** Begin DATA EXTRACT **
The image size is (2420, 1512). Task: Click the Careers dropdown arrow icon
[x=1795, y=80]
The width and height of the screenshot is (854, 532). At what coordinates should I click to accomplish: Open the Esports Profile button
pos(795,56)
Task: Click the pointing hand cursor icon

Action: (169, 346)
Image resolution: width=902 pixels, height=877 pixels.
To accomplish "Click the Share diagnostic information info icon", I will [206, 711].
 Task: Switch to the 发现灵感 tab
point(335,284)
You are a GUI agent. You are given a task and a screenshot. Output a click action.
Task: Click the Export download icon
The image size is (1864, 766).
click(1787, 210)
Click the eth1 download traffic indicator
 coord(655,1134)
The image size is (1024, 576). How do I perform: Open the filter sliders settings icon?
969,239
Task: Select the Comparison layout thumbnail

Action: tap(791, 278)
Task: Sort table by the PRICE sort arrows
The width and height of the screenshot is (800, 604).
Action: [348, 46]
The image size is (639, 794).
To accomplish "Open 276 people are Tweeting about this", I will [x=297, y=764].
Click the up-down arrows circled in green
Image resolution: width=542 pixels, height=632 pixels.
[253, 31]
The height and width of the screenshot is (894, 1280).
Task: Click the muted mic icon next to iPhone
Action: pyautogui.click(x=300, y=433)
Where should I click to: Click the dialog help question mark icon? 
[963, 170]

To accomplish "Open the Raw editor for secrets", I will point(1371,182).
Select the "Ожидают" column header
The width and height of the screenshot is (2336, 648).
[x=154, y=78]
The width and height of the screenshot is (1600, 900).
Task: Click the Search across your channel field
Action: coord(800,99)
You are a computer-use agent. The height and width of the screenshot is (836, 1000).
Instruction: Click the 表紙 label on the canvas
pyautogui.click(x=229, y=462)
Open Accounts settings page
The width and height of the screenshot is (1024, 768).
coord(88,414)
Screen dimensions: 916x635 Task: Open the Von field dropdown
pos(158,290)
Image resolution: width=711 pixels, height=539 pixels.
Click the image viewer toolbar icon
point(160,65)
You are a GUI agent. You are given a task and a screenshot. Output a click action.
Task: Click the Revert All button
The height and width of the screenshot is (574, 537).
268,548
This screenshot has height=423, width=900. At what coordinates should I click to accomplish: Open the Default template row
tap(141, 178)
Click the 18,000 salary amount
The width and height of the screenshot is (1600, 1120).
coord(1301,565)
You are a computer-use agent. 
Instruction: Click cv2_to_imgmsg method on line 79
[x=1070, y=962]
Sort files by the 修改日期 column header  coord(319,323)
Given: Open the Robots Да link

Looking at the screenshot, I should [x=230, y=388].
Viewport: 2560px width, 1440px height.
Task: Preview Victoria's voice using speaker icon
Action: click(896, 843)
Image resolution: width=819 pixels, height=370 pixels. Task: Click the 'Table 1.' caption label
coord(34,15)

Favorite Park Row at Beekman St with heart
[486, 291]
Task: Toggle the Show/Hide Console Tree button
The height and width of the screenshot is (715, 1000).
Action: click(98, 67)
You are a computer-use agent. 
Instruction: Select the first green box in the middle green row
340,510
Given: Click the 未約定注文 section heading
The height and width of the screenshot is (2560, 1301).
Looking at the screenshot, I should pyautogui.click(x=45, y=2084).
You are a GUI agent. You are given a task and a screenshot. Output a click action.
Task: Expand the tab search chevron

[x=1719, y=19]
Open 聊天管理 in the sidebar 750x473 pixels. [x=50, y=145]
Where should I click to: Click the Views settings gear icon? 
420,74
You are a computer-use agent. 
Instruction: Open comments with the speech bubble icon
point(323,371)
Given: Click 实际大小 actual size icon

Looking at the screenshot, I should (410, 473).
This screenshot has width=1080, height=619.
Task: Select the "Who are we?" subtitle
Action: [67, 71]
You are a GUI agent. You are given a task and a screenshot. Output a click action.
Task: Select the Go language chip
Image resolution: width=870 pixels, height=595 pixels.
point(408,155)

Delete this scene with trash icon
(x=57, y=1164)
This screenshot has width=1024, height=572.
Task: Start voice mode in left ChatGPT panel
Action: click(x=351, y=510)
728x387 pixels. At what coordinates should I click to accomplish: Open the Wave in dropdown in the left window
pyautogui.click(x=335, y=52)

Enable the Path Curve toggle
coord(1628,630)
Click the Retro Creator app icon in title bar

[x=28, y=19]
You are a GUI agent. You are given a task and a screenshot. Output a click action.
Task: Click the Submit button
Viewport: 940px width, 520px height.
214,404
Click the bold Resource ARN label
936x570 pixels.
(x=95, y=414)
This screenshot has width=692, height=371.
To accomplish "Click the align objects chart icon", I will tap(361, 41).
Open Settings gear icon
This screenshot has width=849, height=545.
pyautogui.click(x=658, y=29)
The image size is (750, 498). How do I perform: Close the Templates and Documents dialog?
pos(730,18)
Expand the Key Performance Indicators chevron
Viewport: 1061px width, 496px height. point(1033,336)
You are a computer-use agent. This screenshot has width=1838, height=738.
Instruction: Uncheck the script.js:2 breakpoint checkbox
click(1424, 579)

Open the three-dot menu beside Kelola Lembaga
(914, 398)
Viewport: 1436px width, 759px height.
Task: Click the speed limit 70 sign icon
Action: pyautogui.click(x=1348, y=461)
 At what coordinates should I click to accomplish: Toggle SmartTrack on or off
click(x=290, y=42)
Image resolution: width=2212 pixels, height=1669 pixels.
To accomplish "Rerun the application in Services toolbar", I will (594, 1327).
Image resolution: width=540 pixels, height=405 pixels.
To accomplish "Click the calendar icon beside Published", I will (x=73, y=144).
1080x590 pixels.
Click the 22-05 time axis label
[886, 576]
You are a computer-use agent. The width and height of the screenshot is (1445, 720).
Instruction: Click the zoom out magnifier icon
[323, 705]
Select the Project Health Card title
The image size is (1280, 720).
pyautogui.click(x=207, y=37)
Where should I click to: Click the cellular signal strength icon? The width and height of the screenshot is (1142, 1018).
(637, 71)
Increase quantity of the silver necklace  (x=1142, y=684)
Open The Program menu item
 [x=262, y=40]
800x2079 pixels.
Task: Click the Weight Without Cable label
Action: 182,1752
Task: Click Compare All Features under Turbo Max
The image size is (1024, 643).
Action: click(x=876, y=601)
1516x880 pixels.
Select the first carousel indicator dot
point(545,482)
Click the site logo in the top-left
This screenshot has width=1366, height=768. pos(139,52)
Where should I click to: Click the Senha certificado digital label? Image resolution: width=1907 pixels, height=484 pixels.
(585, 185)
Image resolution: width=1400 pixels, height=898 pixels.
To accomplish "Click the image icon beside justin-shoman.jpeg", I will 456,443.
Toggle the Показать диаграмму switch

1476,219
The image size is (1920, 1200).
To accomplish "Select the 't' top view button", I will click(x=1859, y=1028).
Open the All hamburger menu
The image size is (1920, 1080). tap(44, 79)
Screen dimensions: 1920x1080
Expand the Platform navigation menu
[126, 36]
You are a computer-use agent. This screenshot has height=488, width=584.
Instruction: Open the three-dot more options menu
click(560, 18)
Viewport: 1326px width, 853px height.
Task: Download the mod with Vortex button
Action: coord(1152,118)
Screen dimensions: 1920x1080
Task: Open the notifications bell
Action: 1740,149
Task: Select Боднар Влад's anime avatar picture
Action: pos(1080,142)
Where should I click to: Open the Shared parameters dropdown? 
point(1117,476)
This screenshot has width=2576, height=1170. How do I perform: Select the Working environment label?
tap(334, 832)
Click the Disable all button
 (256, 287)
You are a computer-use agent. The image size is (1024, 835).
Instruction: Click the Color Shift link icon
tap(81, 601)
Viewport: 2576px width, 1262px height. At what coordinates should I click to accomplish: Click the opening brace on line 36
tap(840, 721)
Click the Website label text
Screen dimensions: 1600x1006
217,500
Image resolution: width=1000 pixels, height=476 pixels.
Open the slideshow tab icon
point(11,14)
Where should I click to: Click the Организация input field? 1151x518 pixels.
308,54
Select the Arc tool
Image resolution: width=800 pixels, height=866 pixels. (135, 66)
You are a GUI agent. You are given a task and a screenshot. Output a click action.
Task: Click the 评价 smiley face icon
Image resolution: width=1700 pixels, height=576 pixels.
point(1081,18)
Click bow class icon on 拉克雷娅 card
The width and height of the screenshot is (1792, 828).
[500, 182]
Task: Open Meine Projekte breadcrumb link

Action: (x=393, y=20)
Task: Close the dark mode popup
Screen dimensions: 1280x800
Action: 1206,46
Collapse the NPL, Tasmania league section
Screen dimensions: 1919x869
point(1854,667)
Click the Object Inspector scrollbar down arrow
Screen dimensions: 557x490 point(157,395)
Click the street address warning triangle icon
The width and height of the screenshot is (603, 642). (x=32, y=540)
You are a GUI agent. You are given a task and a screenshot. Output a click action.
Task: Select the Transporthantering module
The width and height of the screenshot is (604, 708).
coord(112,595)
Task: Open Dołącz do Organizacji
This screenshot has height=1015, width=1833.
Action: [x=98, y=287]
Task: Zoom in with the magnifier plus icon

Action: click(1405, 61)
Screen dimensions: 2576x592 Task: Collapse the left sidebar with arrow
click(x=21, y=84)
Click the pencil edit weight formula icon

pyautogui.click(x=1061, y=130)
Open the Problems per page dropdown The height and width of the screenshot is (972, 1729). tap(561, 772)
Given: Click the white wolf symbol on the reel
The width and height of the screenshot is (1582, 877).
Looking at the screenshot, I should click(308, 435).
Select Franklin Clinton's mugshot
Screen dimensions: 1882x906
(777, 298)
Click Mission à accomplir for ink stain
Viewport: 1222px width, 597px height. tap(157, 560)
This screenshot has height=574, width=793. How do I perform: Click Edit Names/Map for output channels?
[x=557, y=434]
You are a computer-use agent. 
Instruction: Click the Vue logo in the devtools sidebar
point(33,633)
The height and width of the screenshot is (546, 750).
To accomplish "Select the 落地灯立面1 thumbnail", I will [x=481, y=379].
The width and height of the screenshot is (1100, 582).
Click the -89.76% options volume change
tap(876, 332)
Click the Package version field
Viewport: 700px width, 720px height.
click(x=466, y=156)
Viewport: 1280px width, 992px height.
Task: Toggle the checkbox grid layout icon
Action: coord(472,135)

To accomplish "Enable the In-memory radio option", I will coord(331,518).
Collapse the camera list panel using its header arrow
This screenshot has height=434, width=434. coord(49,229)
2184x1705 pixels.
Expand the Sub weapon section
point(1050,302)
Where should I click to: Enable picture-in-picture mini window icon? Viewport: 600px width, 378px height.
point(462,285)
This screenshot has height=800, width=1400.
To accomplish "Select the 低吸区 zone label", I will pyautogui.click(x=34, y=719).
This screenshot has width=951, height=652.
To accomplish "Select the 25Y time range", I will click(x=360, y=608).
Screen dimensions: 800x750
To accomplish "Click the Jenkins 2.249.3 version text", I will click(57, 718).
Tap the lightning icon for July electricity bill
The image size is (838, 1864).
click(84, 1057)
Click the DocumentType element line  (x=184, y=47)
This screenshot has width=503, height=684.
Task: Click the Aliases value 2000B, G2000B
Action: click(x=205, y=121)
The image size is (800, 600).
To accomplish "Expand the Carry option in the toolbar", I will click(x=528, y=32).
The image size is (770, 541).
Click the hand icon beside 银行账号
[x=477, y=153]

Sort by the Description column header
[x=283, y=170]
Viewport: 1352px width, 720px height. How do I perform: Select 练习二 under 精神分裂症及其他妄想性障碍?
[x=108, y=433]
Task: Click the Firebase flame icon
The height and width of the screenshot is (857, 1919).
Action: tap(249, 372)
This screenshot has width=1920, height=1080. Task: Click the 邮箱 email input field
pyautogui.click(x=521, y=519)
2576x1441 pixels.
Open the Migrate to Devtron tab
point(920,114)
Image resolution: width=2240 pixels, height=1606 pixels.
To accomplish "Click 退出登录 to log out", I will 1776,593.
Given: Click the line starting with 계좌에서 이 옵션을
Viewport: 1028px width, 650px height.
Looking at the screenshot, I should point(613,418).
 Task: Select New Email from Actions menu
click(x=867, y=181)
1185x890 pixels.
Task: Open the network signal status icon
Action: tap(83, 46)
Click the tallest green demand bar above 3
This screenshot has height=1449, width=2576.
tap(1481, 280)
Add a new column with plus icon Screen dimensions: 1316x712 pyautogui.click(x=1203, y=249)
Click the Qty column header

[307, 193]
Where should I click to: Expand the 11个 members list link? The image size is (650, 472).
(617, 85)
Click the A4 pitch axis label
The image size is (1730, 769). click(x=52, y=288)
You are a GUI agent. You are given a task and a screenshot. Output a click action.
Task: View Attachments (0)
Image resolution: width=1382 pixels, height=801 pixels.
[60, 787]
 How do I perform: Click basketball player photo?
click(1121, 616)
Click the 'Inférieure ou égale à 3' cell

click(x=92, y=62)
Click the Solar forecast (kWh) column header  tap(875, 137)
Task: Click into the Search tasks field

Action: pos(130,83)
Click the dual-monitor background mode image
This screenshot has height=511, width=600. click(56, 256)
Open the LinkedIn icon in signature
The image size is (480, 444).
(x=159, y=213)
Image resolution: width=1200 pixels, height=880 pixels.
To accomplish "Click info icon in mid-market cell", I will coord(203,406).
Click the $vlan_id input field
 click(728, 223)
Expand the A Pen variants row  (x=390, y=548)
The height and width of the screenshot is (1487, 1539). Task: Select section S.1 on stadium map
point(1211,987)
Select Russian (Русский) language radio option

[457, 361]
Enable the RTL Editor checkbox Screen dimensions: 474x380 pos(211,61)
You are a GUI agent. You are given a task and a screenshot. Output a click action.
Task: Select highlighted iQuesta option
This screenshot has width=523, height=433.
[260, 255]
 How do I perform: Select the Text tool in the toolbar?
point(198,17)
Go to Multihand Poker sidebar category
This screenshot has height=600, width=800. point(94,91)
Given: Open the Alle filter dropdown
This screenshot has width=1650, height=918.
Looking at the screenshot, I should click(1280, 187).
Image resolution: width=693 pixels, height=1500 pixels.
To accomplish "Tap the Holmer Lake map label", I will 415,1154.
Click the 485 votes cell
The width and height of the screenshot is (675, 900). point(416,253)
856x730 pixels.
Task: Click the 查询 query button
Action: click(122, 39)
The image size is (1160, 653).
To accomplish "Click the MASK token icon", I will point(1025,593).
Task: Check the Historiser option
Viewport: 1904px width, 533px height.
** End DATA EXTRACT **
== PROBLEM STATEMENT ==
Copy the lines word for word, starting at the first line of the records and stopping after the line that contains "coord(88,414)".

== CORRECT RESPONSE ==
The image size is (2420, 1512). Task: Click the Careers dropdown arrow icon
[x=1795, y=80]
The width and height of the screenshot is (854, 532). At what coordinates should I click to accomplish: Open the Esports Profile button
pos(795,56)
Task: Click the pointing hand cursor icon

Action: (169, 346)
Image resolution: width=902 pixels, height=877 pixels.
To accomplish "Click the Share diagnostic information info icon", I will [206, 711].
 Task: Switch to the 发现灵感 tab
point(335,284)
You are a GUI agent. You are given a task and a screenshot. Output a click action.
Task: Click the Export download icon
The image size is (1864, 766).
click(1787, 210)
Click the eth1 download traffic indicator
 coord(655,1134)
The image size is (1024, 576). How do I perform: Open the filter sliders settings icon?
969,239
Task: Select the Comparison layout thumbnail

Action: tap(791, 278)
Task: Sort table by the PRICE sort arrows
The width and height of the screenshot is (800, 604).
Action: [348, 46]
The image size is (639, 794).
To accomplish "Open 276 people are Tweeting about this", I will [x=297, y=764].
Click the up-down arrows circled in green
Image resolution: width=542 pixels, height=632 pixels.
[253, 31]
The height and width of the screenshot is (894, 1280).
Task: Click the muted mic icon next to iPhone
Action: pyautogui.click(x=300, y=433)
Where should I click to: Click the dialog help question mark icon? 
[963, 170]

To accomplish "Open the Raw editor for secrets", I will point(1371,182).
Select the "Ожидают" column header
The width and height of the screenshot is (2336, 648).
[x=154, y=78]
The width and height of the screenshot is (1600, 900).
Task: Click the Search across your channel field
Action: coord(800,99)
You are a computer-use agent. The height and width of the screenshot is (836, 1000).
Instruction: Click the 表紙 label on the canvas
pyautogui.click(x=229, y=462)
Open Accounts settings page
The width and height of the screenshot is (1024, 768).
coord(88,414)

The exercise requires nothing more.